The unifying goal of research at this NSCORT was determining the feasibility of a Controlled Ecological Life-Support System (CELSS) being sustainable with respect to power, labor, and materials. The CELSS concept is that a life-support system closed with respect to mass, but open with respect to energy can operate almost indefinitely in space without resupply from Earth. A CELSS will have one or more heterotrophic components (human crew, animals) as well as photoautotrophic components (crop plants, algae). A simplified version of a CELSS depicting regeneration of carbon, oxygen, water, and mineral resources by cycling mass through biological organisms is shown in a schematic representation.

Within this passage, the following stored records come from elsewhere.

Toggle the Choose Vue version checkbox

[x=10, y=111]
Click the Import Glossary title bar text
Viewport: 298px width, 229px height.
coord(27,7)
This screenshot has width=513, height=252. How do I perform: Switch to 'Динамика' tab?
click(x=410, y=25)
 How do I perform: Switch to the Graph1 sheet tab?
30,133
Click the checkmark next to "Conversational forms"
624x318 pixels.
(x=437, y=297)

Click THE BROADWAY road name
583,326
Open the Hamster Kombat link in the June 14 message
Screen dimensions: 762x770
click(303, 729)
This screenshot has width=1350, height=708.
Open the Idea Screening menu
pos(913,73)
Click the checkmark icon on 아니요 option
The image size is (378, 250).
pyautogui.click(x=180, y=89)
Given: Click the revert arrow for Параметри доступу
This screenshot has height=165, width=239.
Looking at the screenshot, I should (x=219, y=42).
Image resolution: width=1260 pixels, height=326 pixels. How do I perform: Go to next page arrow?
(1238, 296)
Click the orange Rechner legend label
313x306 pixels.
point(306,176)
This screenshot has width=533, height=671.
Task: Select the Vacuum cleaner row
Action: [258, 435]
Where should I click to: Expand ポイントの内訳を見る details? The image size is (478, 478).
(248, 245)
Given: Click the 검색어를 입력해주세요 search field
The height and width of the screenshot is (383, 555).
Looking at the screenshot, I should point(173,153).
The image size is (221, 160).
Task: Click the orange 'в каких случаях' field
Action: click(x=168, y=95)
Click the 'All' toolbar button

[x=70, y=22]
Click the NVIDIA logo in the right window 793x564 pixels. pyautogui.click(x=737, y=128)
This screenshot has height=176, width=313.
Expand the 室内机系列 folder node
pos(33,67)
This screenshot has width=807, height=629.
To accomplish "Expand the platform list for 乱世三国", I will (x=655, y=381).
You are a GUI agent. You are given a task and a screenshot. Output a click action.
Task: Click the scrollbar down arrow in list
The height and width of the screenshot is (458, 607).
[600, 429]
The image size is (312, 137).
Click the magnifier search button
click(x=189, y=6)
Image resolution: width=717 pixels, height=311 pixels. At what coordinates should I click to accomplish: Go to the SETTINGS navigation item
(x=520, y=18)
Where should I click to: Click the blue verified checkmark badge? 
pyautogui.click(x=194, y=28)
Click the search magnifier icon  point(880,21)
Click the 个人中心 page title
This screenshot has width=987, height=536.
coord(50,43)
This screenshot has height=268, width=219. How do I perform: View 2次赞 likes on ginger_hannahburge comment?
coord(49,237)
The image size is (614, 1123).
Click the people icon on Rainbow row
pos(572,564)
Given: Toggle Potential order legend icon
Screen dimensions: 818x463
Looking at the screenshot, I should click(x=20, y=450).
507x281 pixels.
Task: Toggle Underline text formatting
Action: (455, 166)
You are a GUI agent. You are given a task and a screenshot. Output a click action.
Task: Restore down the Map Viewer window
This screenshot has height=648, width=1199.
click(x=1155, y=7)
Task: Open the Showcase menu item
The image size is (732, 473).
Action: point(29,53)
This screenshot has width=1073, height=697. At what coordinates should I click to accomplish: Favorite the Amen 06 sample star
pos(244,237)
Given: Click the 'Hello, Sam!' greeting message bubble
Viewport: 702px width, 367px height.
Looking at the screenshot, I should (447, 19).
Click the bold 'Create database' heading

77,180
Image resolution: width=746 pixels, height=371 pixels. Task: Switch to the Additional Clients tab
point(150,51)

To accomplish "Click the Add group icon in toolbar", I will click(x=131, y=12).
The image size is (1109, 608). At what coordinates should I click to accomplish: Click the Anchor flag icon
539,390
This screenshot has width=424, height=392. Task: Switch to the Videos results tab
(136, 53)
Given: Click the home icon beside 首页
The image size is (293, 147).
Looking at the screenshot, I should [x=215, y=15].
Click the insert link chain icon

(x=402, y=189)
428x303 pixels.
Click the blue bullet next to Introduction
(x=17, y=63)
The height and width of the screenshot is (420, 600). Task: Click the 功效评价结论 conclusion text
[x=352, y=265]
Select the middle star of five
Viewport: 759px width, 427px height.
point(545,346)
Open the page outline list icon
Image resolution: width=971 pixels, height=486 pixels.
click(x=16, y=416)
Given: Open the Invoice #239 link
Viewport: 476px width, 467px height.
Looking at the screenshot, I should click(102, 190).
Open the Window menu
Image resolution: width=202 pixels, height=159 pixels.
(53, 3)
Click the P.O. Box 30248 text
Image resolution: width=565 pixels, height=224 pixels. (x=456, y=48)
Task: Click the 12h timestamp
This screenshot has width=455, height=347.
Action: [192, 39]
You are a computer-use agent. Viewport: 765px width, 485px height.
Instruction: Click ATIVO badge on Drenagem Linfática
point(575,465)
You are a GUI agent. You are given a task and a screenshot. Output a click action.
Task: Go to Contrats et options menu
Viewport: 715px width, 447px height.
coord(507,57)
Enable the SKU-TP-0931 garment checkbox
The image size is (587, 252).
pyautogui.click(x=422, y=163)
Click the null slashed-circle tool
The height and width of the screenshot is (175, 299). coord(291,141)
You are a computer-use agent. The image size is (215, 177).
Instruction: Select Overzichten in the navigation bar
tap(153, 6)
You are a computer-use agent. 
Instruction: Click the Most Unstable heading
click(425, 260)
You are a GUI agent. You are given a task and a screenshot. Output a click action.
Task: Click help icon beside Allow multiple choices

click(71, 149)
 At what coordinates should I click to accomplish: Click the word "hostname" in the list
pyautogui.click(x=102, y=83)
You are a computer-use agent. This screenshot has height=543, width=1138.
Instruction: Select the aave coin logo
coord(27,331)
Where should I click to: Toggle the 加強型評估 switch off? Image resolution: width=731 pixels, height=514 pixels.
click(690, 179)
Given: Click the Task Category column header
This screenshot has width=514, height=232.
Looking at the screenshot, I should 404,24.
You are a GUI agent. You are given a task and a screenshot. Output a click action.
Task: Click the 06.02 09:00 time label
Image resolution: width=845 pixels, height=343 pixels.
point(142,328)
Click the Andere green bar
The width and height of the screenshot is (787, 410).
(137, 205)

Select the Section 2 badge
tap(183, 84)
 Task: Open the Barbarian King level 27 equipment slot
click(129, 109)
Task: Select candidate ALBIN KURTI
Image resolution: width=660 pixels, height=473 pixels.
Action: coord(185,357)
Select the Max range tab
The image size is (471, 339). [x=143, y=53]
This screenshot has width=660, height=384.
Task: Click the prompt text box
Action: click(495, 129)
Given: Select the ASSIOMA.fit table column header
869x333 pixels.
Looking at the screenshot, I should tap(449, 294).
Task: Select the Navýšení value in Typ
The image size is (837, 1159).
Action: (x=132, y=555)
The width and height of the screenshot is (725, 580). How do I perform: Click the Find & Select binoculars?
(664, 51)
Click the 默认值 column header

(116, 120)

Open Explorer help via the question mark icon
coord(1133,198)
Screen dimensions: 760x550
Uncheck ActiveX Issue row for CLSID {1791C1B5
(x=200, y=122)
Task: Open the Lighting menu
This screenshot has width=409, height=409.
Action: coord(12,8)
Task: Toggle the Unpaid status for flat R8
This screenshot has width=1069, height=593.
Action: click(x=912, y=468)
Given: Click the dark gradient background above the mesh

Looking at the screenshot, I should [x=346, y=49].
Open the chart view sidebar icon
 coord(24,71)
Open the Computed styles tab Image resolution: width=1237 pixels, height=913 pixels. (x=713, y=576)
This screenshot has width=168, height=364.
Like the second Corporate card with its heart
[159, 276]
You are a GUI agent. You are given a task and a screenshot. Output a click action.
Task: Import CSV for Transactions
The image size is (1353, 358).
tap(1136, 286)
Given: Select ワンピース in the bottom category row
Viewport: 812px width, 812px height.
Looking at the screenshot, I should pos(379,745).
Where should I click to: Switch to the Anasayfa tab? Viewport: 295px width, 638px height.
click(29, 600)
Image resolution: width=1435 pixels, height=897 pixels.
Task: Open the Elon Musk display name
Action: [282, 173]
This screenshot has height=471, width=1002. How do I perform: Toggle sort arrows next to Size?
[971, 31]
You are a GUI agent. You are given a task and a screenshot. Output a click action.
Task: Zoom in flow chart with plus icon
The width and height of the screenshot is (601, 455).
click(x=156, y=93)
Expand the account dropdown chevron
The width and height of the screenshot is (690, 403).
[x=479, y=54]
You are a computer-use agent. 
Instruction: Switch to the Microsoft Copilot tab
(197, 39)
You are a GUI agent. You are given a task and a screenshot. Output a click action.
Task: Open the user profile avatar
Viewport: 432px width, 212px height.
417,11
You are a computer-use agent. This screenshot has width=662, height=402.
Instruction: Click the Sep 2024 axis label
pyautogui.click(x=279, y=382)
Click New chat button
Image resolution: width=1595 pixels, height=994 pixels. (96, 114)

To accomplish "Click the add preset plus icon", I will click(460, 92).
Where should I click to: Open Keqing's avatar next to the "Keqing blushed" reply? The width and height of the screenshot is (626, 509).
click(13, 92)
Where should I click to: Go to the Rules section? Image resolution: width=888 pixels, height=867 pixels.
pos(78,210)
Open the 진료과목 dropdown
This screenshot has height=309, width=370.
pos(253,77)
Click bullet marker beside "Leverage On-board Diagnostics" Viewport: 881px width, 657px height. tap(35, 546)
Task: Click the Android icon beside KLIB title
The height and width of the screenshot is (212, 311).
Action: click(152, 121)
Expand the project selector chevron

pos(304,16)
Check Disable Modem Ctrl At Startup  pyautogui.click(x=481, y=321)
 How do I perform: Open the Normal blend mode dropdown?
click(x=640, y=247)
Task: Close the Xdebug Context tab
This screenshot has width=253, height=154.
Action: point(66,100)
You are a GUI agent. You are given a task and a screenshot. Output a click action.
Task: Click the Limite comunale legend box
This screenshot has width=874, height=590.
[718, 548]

NSCORT research at Purdue University in the early 1990's addressed aspects of the three most important functional subsystems of a CELSS; 1) biomass production, 2) food science, technology, and human nutrition, and 3) waste management. It also addressed the all-important issue of sub-system integration to form a complex, dynamic system composed of both biological and physico-chemical pathways to cycle biomass and its organic and inorganic constituents. Two NSCORT biotechnology and genetic engineering projects contributed to the sustainability of a CELSS by improving the nutritional value of edible biomass, or by extending the proportion of biomass that is potentially edible.
NSCORT research projects typically involved one or two trainees per laboratory. The training mission of this NSCORT was to provide a cadre of cross-trained graduates in space life sciences available for careers in government service, with industrial contractors to NASA, or for academic positions in which they might become future grantees of NASA in the Space Life Sciences, including the CELSS program.